There are many types of novels you will encounter during your study of English literature. Some novels exhibit several qualities. A few of the most common genres are:

  • Epistolary: These novels utilize the convention of letter writing and are among the earliest novel forms (e.g., Pamela, Dracula, The Color Purple).
  • Picaresque: This early, episodic novel form concentrates on the misadventures of a young rogue (e.g., Huckleberry Finn, Don Quixote, Tom Jones, Candide).
  • Autobiographical: This readily identifiable type is always told in the first person and allows the reader to directly interact with the protagonist (e.g., David Copperfield, Catcher in the Rye).
  • Gothic: This type of novel is concerned with the macabre, supernatural, and exotic (e.g., Frankenstein, Interview with a Vampire, Dr. Jekyll and Mr. Hyde).
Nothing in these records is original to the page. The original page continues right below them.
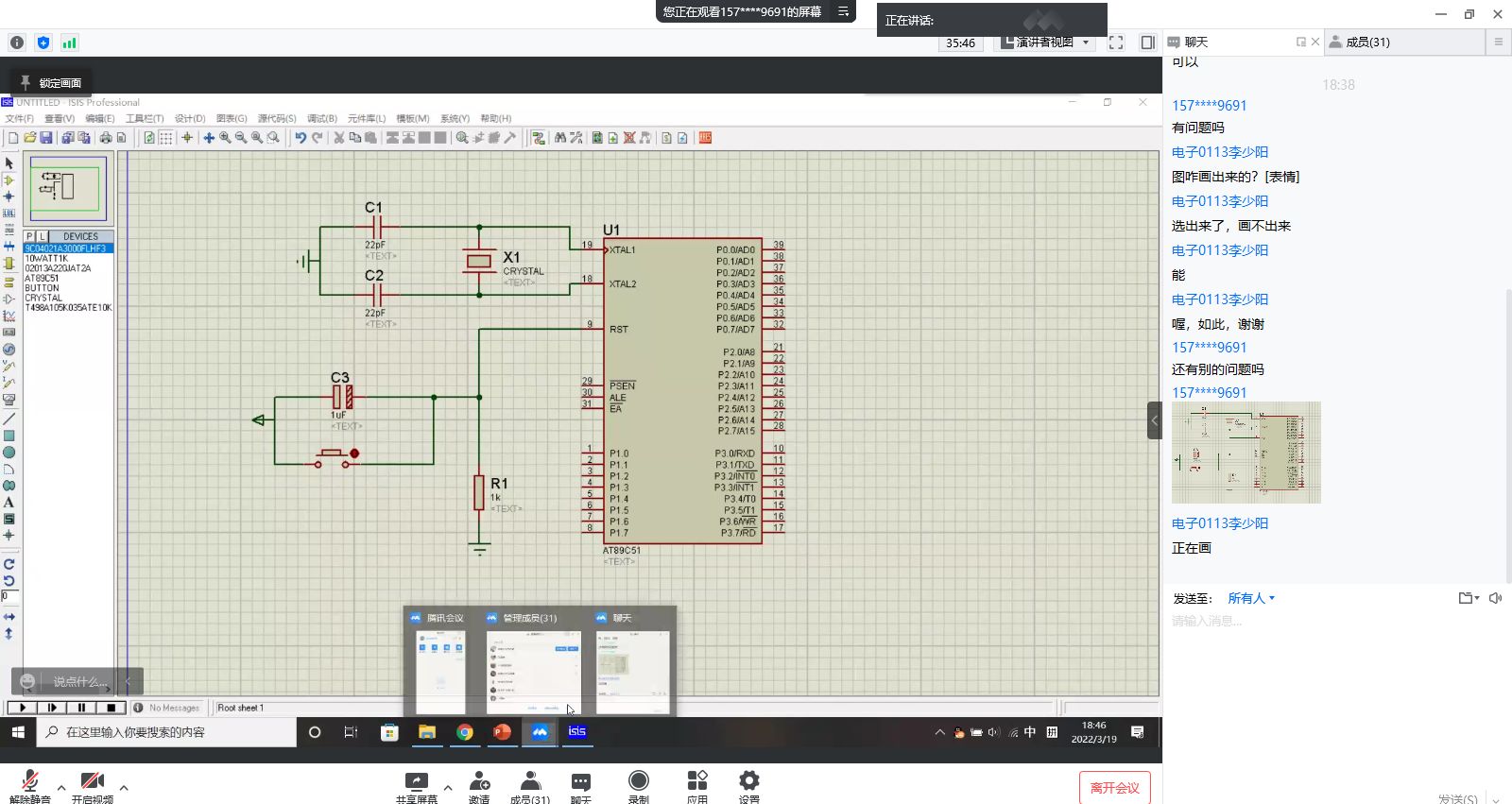Expand the microphone options arrow
1512x804 pixels.
click(61, 787)
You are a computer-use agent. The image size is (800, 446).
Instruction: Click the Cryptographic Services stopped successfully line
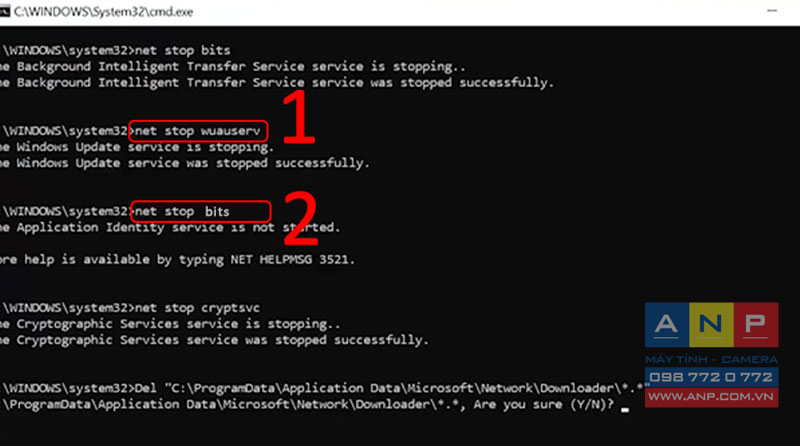214,340
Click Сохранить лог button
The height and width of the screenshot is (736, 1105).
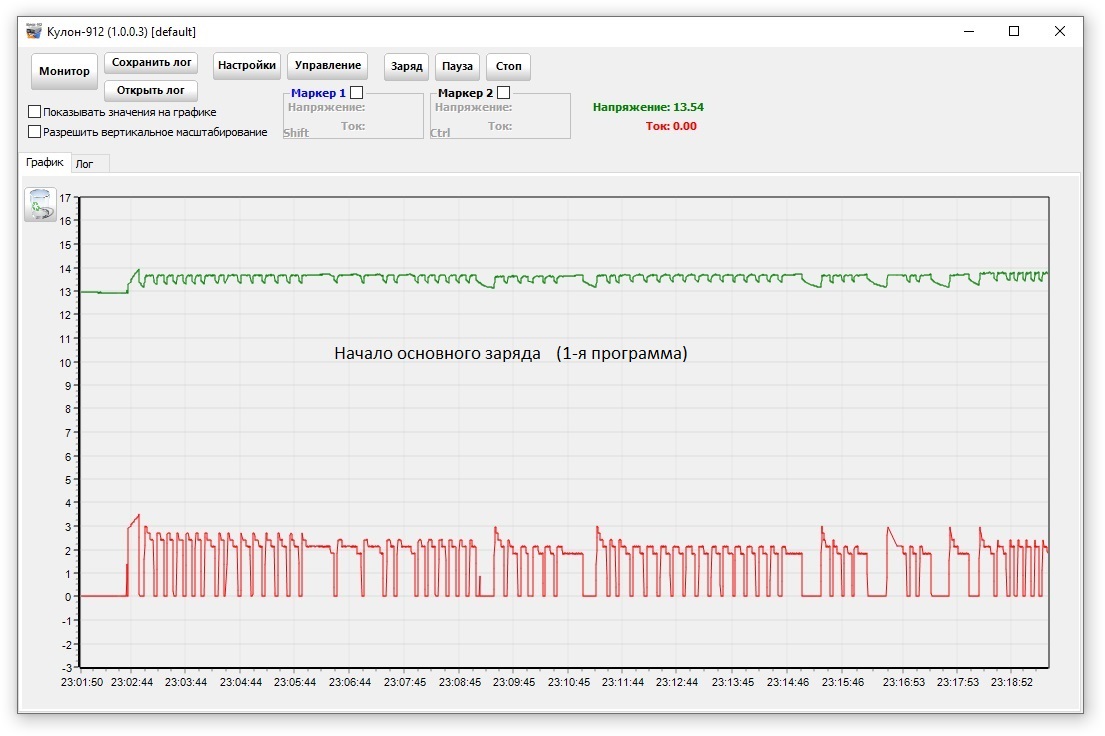(151, 62)
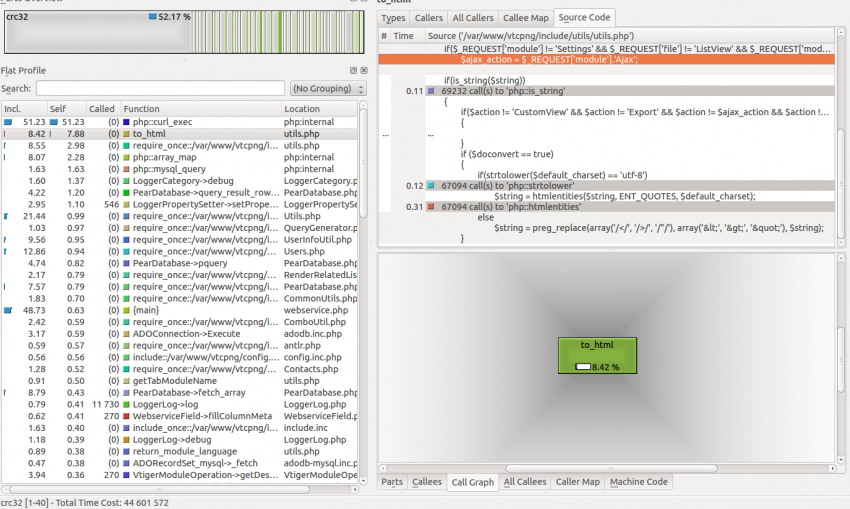Click purple icon beside php::is_string call

tap(430, 91)
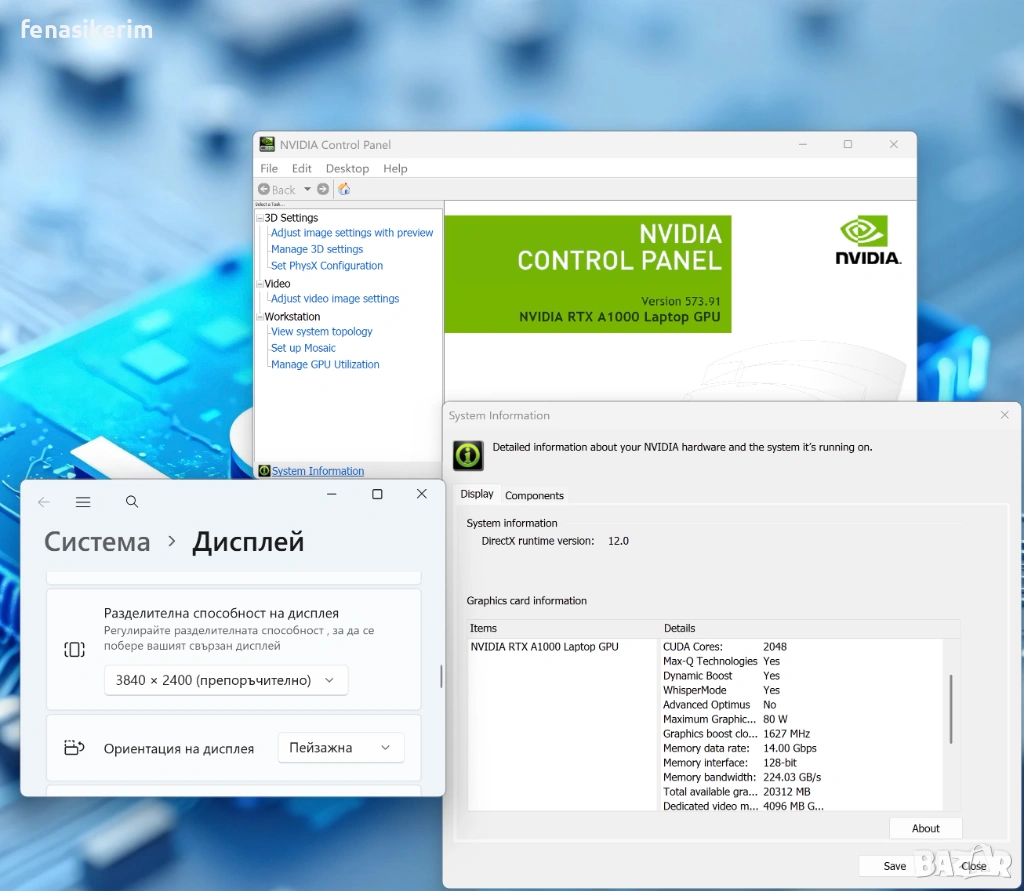Collapse the 3D Settings tree node
Image resolution: width=1024 pixels, height=891 pixels.
(x=259, y=218)
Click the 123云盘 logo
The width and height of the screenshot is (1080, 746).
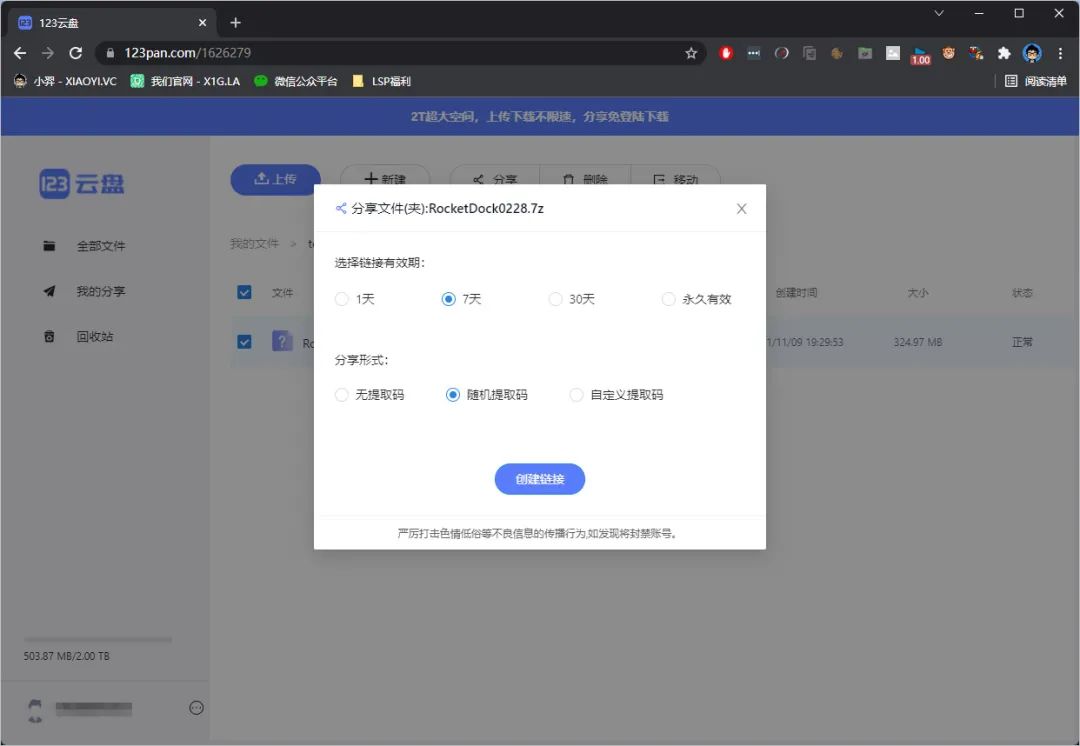(x=82, y=184)
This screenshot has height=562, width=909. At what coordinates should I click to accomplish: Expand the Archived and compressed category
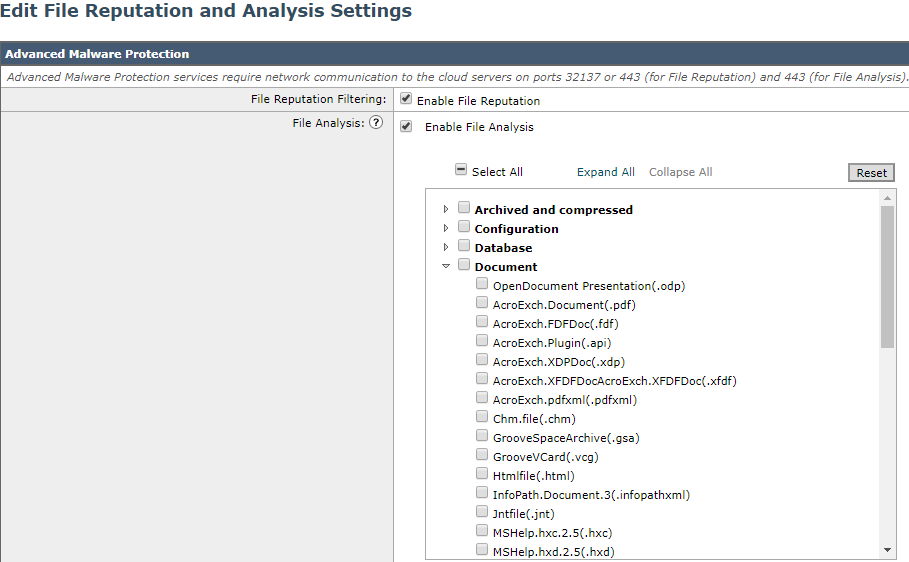[x=446, y=209]
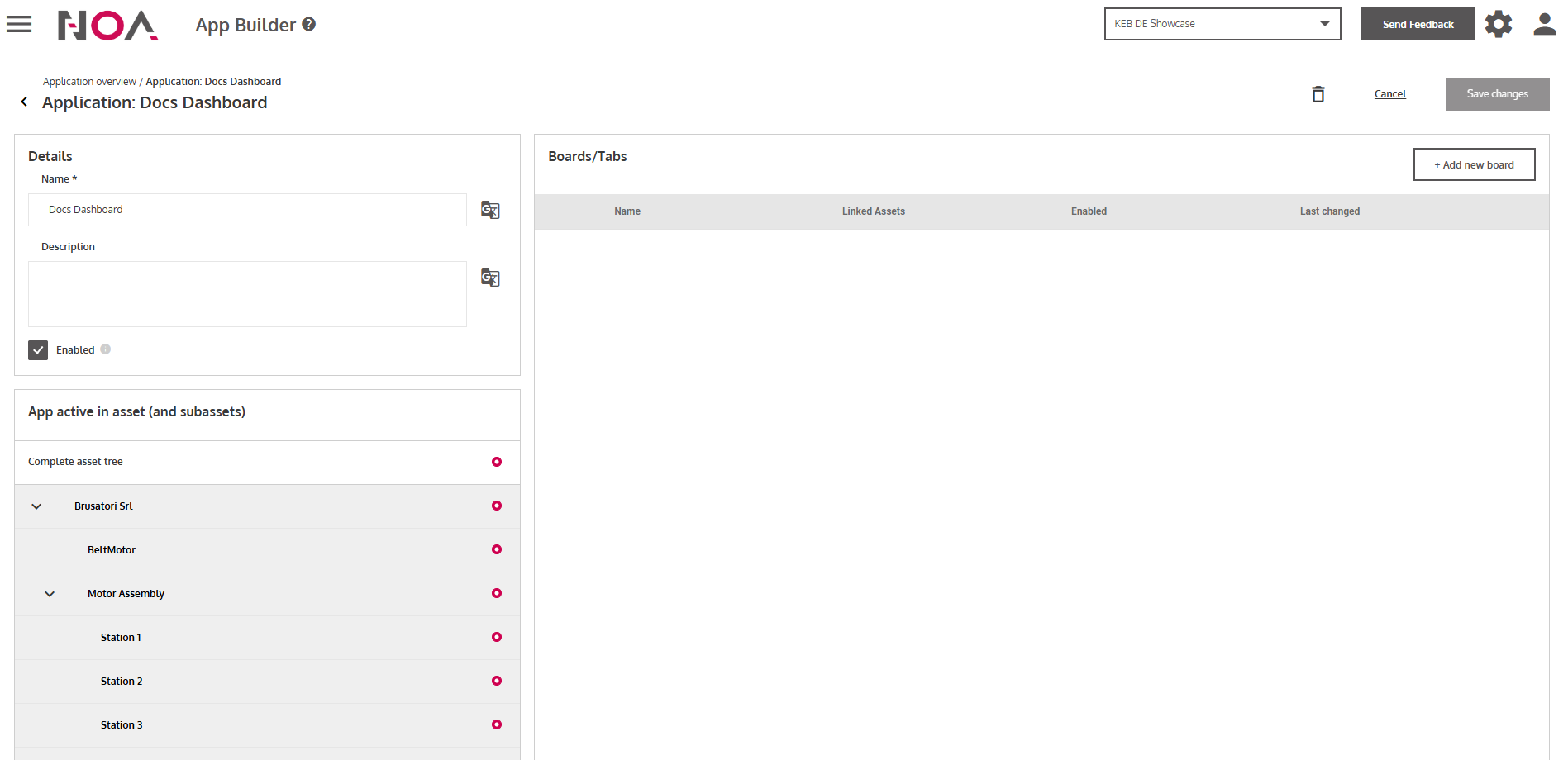Select Complete asset tree radio button
Viewport: 1568px width, 760px height.
click(497, 462)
  • Historical: This form is grounded in a real context and relies heavily on setting and factual detail (e.g., A Tale of Two Cities, War and Peace).
  • Romantic: This novel form is idealistic, imaginative, and adventuresome. The romantic hero is the cornerstone of the novel, which often includes exotic locales (e.g., Wuthering Heights, Madame Bovary).
  • Allegorical: This type of novel is representative and symbolic. It operates on at least two levels. Its specifics correspond to another concept (e.g., Animal Farm, Lord of the Flies).

Consider this. Jane Eyre has elements of all these types as do many other novels. List and loosely categorize some of the major novels you've read.